UCLA researchers in the Departments of Neurosurgery and Microbiology, Immunology, and Molecular Genetics have developed an immunotherapy treatment methodology for H3G34R/V high-grade glioma, providing an ability to be adapted toward a wide range of similar tumors.
BACKGROUND:
Over 3000 gliomas and other forms of brain cancer are diagnosed in children and adolescents every year. These unique brain tumors can cause a wide range of debilitating symptoms such as double vision, headaches, and nausea: often worsening with disease progression. The most dangerous variants, known as high-grade gliomas, can be particularly devesting due to rapid growth if not diagnosed early, then treated immediately. Unfortunately, treatment options for these gliomas have been limited to small molecule chemotherapeutics or radiation therapy: both offering major unintended side effects due to cytotoxicity observed in cancerous and healthy cells alike. Further exacerbating this issue, is the problem with adequate concentrations of small molecule therapeutics crossing the blood brain barrier (BBB) to be effective in killing cancerous cells. As a consequence, many glioma cases rapidly progress if the tumors have not been detected early enough before rapid expansion. More targeted forms of therapy like surgical interventions are often reserved as a last resort, due to proximity of the brain, and unfortunately have a wide margin of effectivity.
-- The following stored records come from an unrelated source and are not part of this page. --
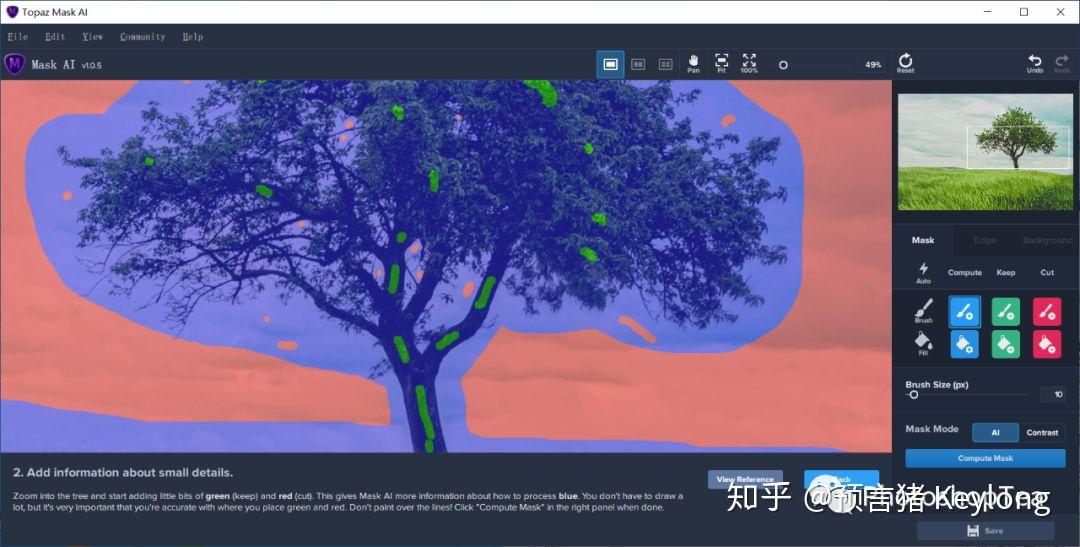Switch Mask Mode to Contrast
The width and height of the screenshot is (1080, 547).
click(x=1042, y=433)
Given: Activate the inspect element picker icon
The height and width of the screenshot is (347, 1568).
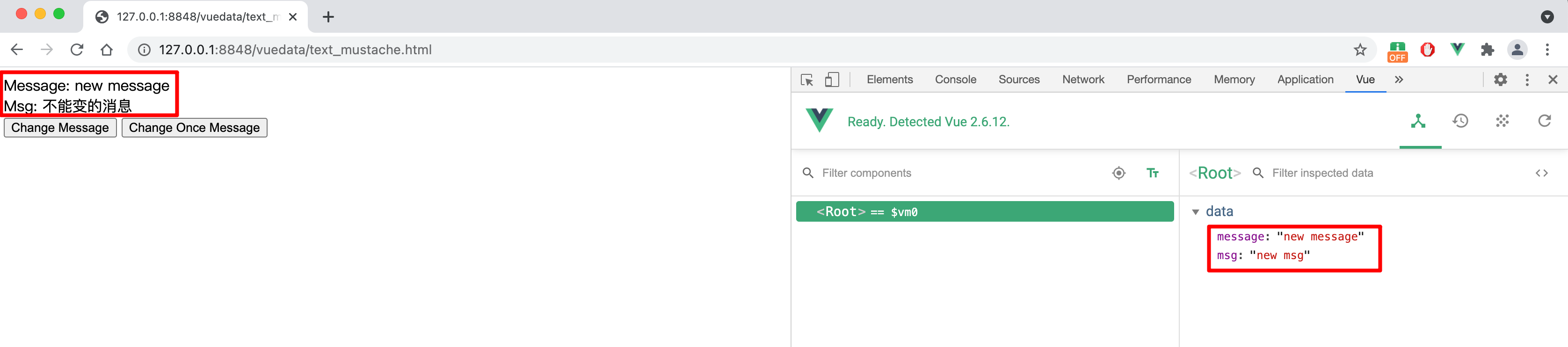Looking at the screenshot, I should pyautogui.click(x=807, y=80).
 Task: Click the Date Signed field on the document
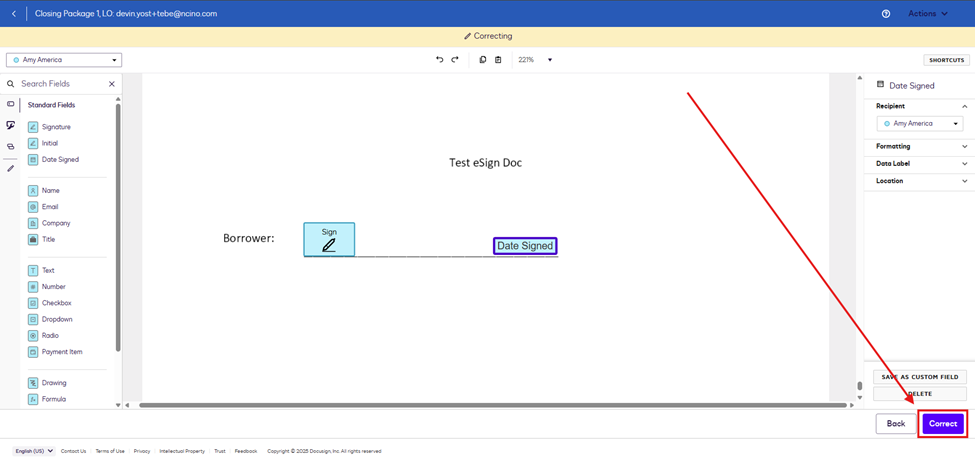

Therefore, there is a need for the development of treatments that can specifically target gliomas and penetrate the body’s natural defenses to traditional forms of treatment.
INNOVATION:
UCLA researchers in the Departments of Neurosurgery and Microbiology, Immunology, and Molecular Genetics have developed an immunotherapy treatment methodology for H3G34R/V gliomas. By engineering T cells to target a unique set of markers found only on these tumors, researchers have been able to develop a highly specific therapy to combat H3G34R/V high-grade gliomas. The therapy has been rigorously tested in cellular and murine models, demonstrating high potential to eliminate tumor cells. Furthermore, the murine models treated with these therapies displayed significantly longer survival rates in comparison to both treated control models, as well as those receiving treatment controls. The immunotherapy agent is highly specific for H3G34R/V glioma cells, obviating the toxicities common with current standard chemotherapies and radiation therapy. As a consequence, the proposed therapy may prove useful in tumors that have not been diagnosed early and have rapidly expanded. It should be noted that the administration of adjuvant treatments of various modalities can be administered concurrently or in sequence, expanding the potential to stop aggressive tumor growth. While the proposed immunotherapeutic is designed to treat H3G34R/V high-grade gliomas, the methodology could be expanded to treat cancers carrying similar cellular targets.
POTENTIAL APPLICATIONS:
• Treatment of Brain Tumors
• Animals Research Studies
ADVANTAGES:
• Specifically targets H3G34R/V mutant tumors
• Targeted vaccines can be created without the need for tumor tissue, allowing for more options in timing of treatment delivery
• Different side effect profile compared to current standard-of-care treatments
DEVELOPMENT-TO-DATE:
The treatment has been tested in cellular and murine models. In murine models, treated mice showed, on average, significantly longer survival rate compared with controls. Additionally, a significant proportion of treated mice witnessed complete and lasting tumor elimination, which was not seen in controls.